Сила преступников в том, что с другими преступниками они умеют договариваться без драки и только иногда убивают друг друга. Плечистого поначалу смущали бакенбарды Мягкова, но по разговору и вежливым манерам он быстро признал в нем своего, пусть и странноватого («Ох уж эти москвичи»). Они пожали руки, стукнулись грудью, и радио было возвращено счастливому Грибу.

Неожиданно Толстый, до того молчавший, приблизил мясистое лицо к Мягкову и потребовал денег за аренду места. Мягков, не понимая, в чем причина самоуверенности и хамства толстяка, недоуменно уставился на него. Толстяку взгляд не понравился. Коротко замахнувшись, он толкнул Илью в грудь. Мягков, быстро восстановив равновесие, одним ударом в подбородок послал обидчика отдыхать на траву. А потом, переглянувшись с Плечистым, дал знак Федору уходить. Но тут Толстый, держась за лицо, поднялся.

– Милиция поселка Постромки! – закричал он и дрожащей рукой развернул удостоверение в коричневой корочке. В волнении он заговорил с «оканьем»: «п-о-селка П-о-стр-о-мки». – Только что произошло преступление! – кричал он и от крика становился еще увереннее. – Сопротивление сотруднику милиции! Всех прошу пройти в отделение! Удавлю!

Задушу! Вы у меня попляшете, м-о-ск-о-ли!

Если Мягков по опыту догадался сразу, что милиционер будет выманивать денег, и размышлял, сколько запросит, то Федор с ужасом подумал, что всей его карьере конец, примерно представляя, на сколько светит «сопротивление сотруднику милиции».
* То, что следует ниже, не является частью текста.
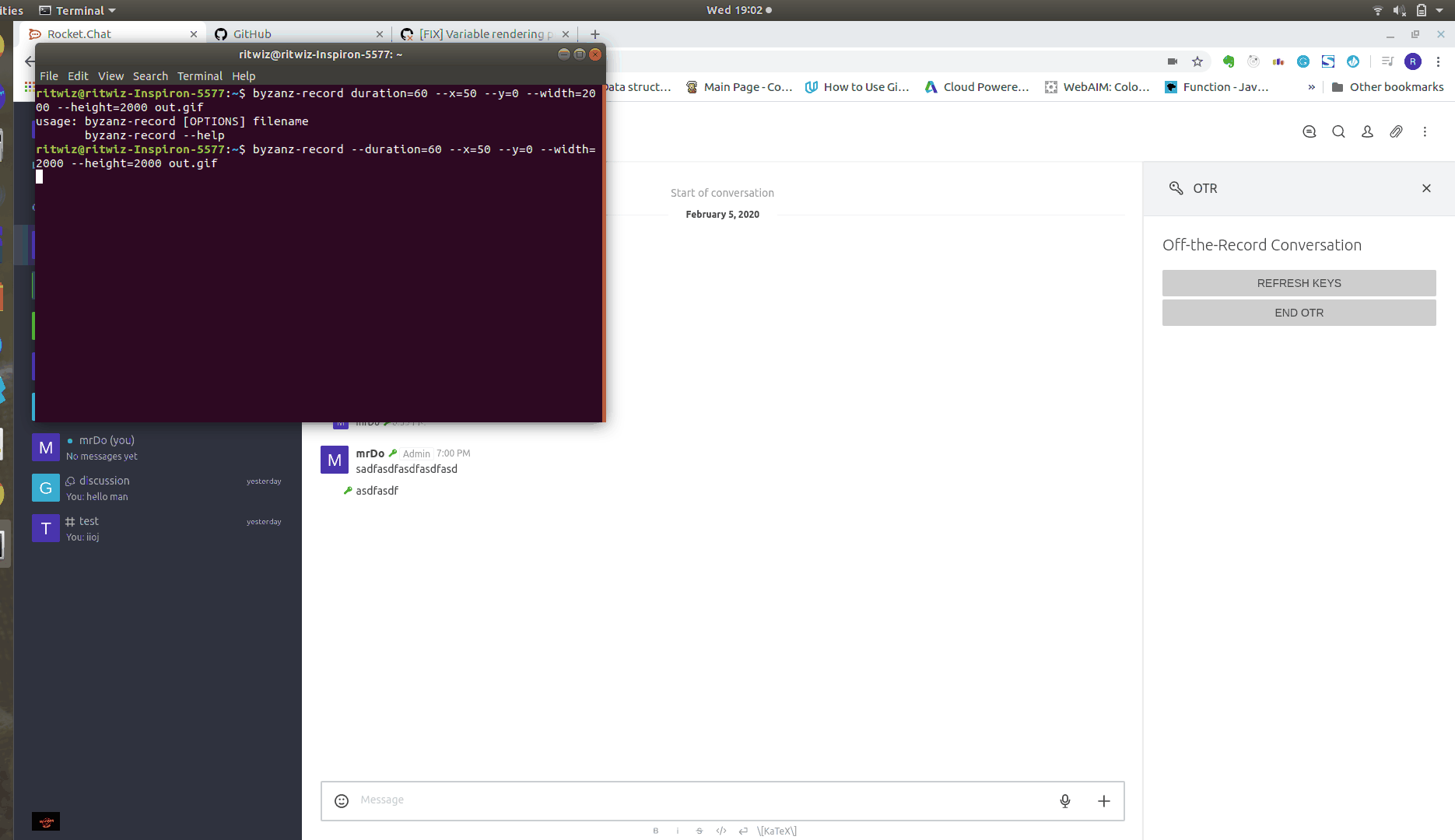The width and height of the screenshot is (1455, 840).
Task: Apply bold formatting with the B icon
Action: click(x=655, y=831)
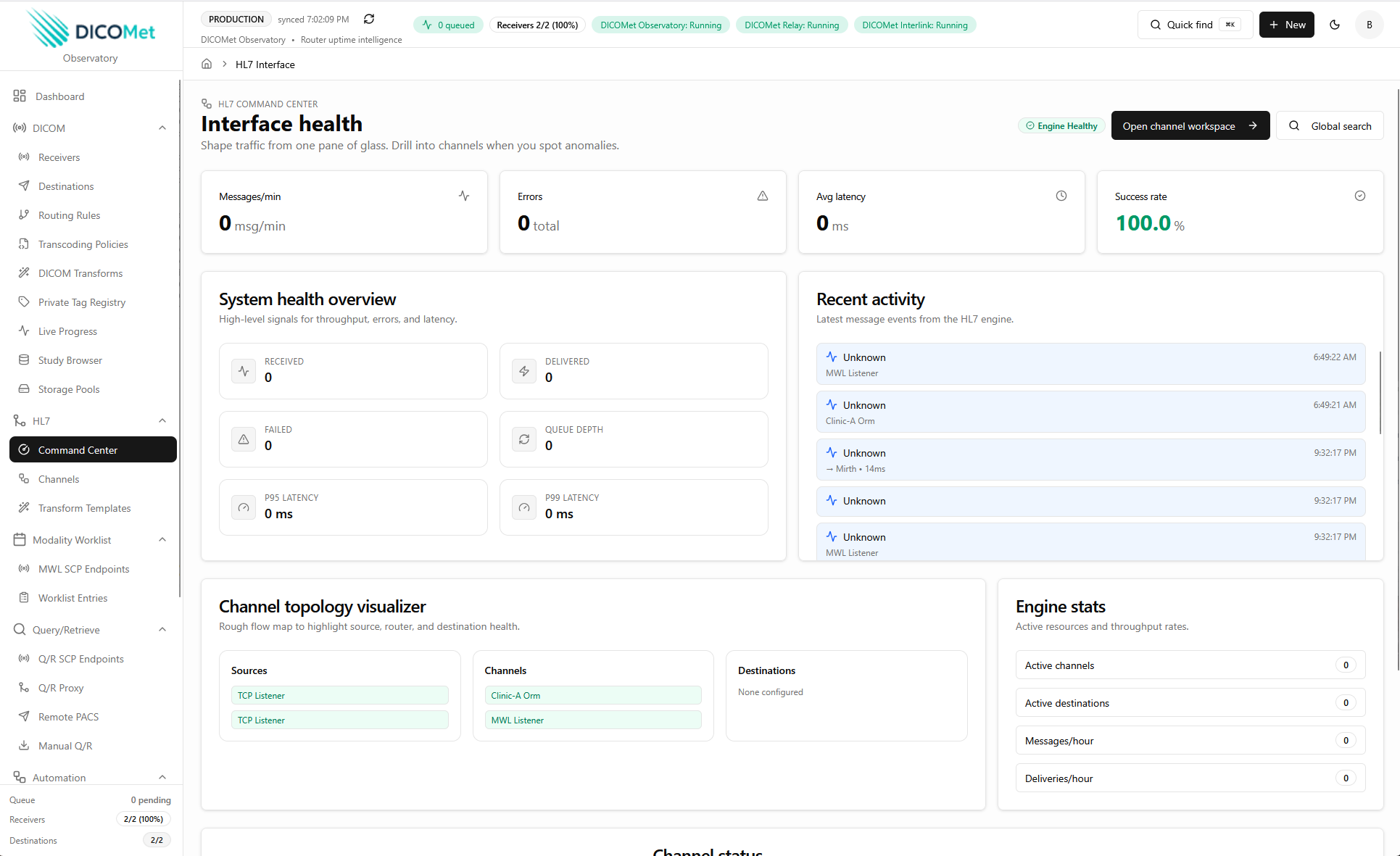Go to Channels under HL7
The height and width of the screenshot is (856, 1400).
click(x=59, y=479)
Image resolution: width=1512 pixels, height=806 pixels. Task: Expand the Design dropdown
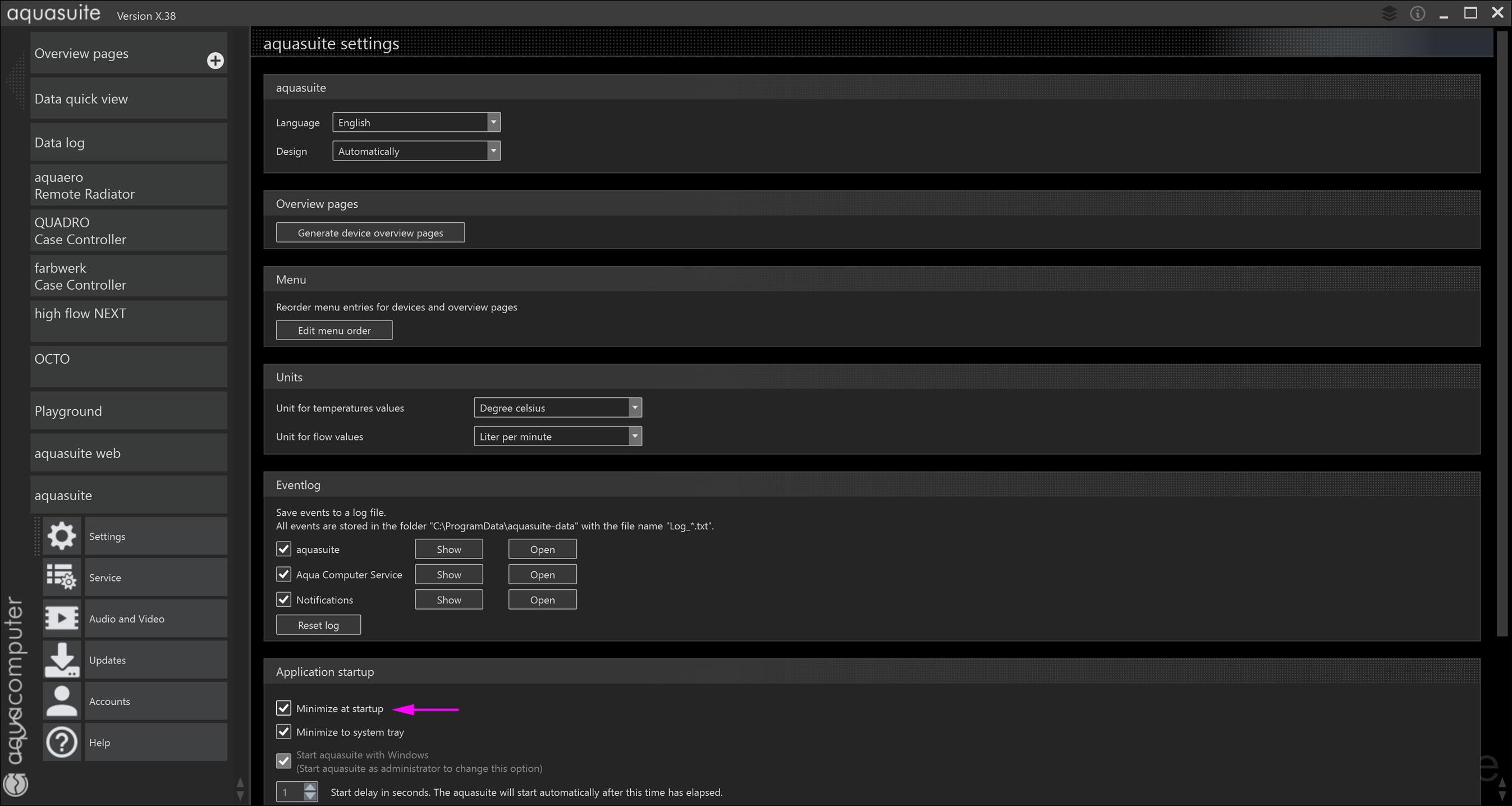[416, 151]
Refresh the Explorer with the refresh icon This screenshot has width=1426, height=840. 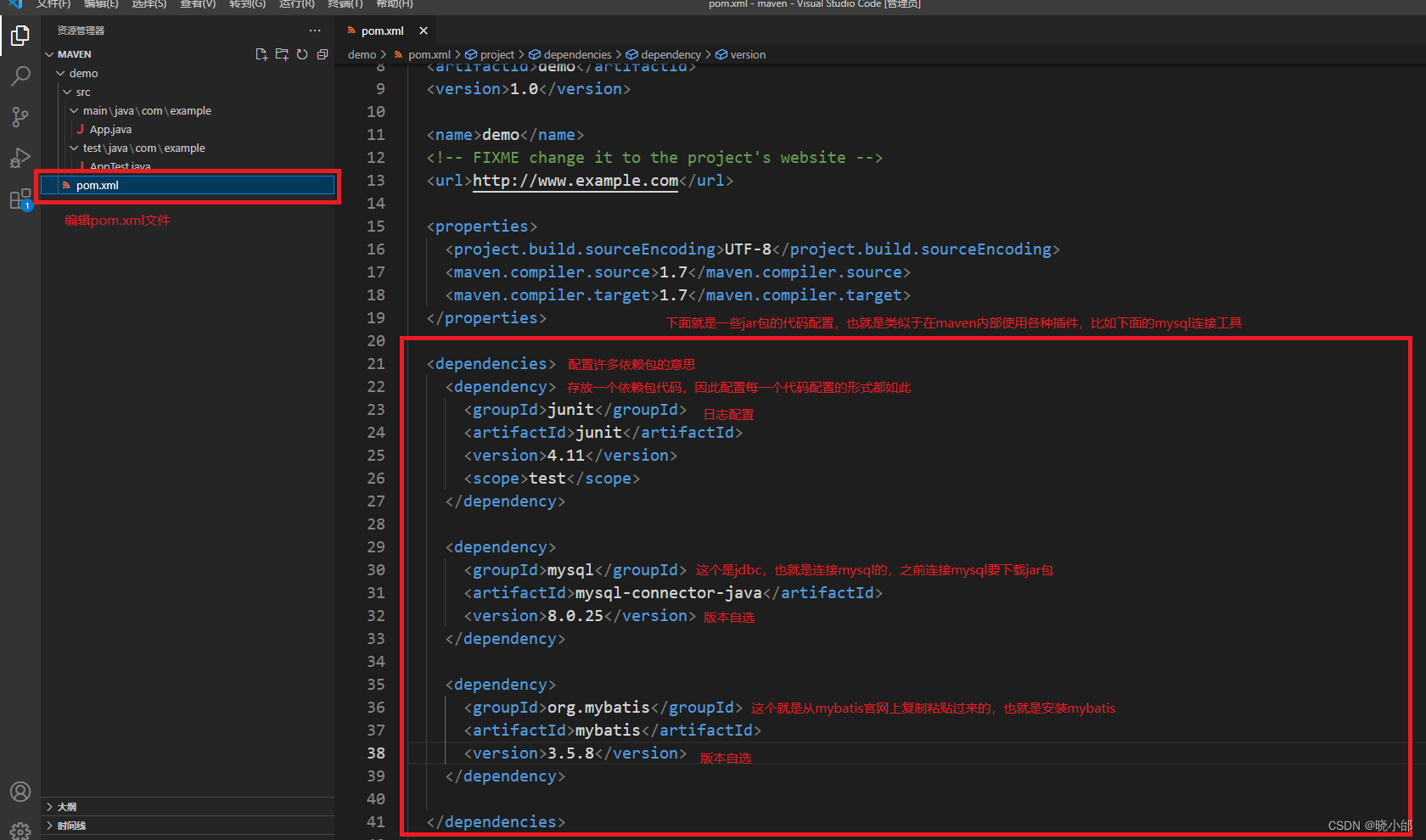302,53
И тут послышался громкий, уверенный голос.

Толстый с Плечистым вздрогнули.

Мягков с Ребровым удивленно воззрились на Грибоедова.

– Пракуратура Масквы! – пробасил Гриб и театрально выбросил откуда-то из кармана, словно револьвер, раскрытое удостоверение в красной корочке.

Оба мужчины недоверчиво всмотрелись в фотографию Жени в прокурорской форме и как будто уменьшились ростом. Женя, выпятив нижнюю губу, ногой в белом кеде уверенно встал на туфлю пухломордого и пытливо посмотрел в его маленькие глазки. Толстяк не отнимал ноги, пока сам Грибоедов не убрал свою, оставив пыльный след на лакированной туфле.

– Проедем в прокуратуру? – спросил Гриб официальным тоном.

Милиционер как-то неловко, не сразу попав в карман, сунул корочку в брюки, извинился и поклонился. Плечистый, стараясь не встречаться взглядом с Мягковым, подхватил друга, и они быстро ушли, сверкая в темноте белыми щиколотками.

– Панаехали тут! – крикнул им вослед Женя Грибоедов.

Совершенно счастливый, Женя сел на бревно и снова включил свое радио. Через минуту из него уже полились шаманские звуки язычкового варгана, и Бутусов запел «Тутанхамона»: «Если ты пьешь с ворами – опасайся за свой кошелек…»

– А как Гриб достал корочку, а? – сказал Федор. – Станиславский!

– Эх, ушло время честных драк! – сказал Мягков, махнув рукой Кире, с тревожным лицом наблюдавшей из палатки. – Корочки всякие, тьфу. – Он развернулся и увидел Петьку. – А ты чего не подошел?

– Что ж мне, «прокуратура Гадюкино» надо было сказать?

Покачав головой, Мягков ушел в палатку.

25

С утра все пошло наперекосяк. Вечером договорились сняться с лагеря в шесть утра. Никто слова не сказал против. Однако в двенадцать они были на том же пятачке в лесу, одурманенные запахами полыни и жужжанием шмелей. Солнце выжигало их головы ультрафиолетом. Мошкара тыркалась в зрачки, кузнечики подпрыгивали на три метра, словно пули в коробке. Друзья метались по лагерю и кричали друг на друга. Тонкий визг Недотроговой разлетался по всей Волге. Только альпинист Миловидов, изредка поглядывая то на одного, то на другого, спокойно сидел на рюкзаке, поставив одну ногу на бревно, и деловито стругал палочку.